To create the bioprinted aneurysm, Hynes and the team started by printing the vessel geometry with a "sacrificial" ink, surrounded by a protein-based hydrogel. They cooled the system to dissolve the ink, leaving the vasculature shape behind. Then they introduced human brain endothelial cells, which coated the channels, forming the actual blood vessels and aneurysm. Hynes performed the coiling procedure with a microcatheter and platinum coils, believed to be the first surgical intervention ever performed on an artificial living tissue. Eight days after the procedure, the researchers observed the endothelium beginning to heal itself.

By combining the 3D-printed platform with computational models, researchers said they've developed a potential tool for surgeons to pre-select the best coil types needed to fully pack an aneurysm to result in the best treatment outcome, and perform "test runs" of procedures before attempting them on the human patient.

"Essentially a clinician could literally look at somebody's brain scan, run it through the modeling software, and the software could show the fluid dynamics prior to treatment," Hynes said. "It also should be able to simulate that treatment and allow the practitioner to narrow down to a certain type of coil or packing volume to ensure the best possible outcome."

Most computational models of aneurysms are validated by inducing animals with aneurysms and performing surgery on them. Animal models are imperfect, researchers explained, because it's difficult to gather data on them, and their vessel geometries aren't reproducible. Scientists also use non-biological devices, such as 3D-printed silicone tubes, where vessel geometry can be controlled, but the results may not reflect human biology.

Unlike animal models, LLNL's platform allows scientists to directly measure the fluid dynamics inside the vessels and aneurysm while maintaining biological relevance, the best of all worlds for validating a computer model, researchers said.

"This is an ideal platform for an in silico model because we can make these flow measurements that would be incredibly difficult to make if you were doing this in an animal," Moya said. "What's exciting is that this platform mimics blood vessel compliance and the mechanical stiffness of brain tissue.
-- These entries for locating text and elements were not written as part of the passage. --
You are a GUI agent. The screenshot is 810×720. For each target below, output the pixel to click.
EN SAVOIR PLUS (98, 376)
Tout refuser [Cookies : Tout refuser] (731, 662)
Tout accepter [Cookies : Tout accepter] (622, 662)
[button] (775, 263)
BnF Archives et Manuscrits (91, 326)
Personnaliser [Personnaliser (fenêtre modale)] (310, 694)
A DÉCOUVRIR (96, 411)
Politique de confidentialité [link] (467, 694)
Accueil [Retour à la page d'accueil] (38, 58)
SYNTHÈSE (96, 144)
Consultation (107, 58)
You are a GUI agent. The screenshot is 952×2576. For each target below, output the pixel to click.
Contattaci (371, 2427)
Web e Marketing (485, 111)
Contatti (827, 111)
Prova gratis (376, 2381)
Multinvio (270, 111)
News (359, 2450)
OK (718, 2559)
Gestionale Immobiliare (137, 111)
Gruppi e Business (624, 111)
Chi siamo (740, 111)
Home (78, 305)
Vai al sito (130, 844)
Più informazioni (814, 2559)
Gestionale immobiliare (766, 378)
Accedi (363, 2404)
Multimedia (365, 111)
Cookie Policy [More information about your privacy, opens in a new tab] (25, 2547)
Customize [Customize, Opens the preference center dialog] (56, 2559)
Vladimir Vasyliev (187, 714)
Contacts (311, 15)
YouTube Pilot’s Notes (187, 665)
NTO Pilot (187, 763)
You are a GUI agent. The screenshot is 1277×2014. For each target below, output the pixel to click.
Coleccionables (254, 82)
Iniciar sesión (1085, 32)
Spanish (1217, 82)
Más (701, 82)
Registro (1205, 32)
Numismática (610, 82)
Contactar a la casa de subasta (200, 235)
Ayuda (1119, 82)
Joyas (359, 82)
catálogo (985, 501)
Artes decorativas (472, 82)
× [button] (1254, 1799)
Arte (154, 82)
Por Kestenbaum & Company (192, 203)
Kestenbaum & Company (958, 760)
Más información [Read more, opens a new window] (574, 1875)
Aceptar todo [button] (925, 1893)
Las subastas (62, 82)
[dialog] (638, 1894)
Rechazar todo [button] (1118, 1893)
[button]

It's also robust enough to handle a coiling procedure. You're seeing the vessel distend and move, but it's able to withstand the procedure — very much like you would in vivo. This makes it ideal to be used as a training platform for surgeons or as an in vitro testing system for embolization devices."

In addition to patient-specific care and serving as a testbed for surgical training, researchers said the platform has potential for improving the understanding of basic biology and the post-surgery healing response.

While early results are promising, the researchers cautioned there's a long way to go before the platform sees application in the clinical environment. The team's next step is to combine a two-dimensional blood-clotting model developed by LLNL computational engineer and paper co-author Jason Ortega with Randles' 3D fluid dynamics model, to simulate how blood clots form in response to the coils in three dimensions. They aim to compare the traditional bare coils with the experimental shape memory polymer coils developed by Maitland that are designed to expand inside the aneurysm to promote better clotting and enhance patient outcomes.

The work was funded by the Laboratory Directed Research and Development program. Co-authors included Lindy Jang of Texas A&M University, Javier Alvarado and Elisa Wasson of LLNL, Marianna Pepona of Duke University and Landon Nash of Shape Memory Medical.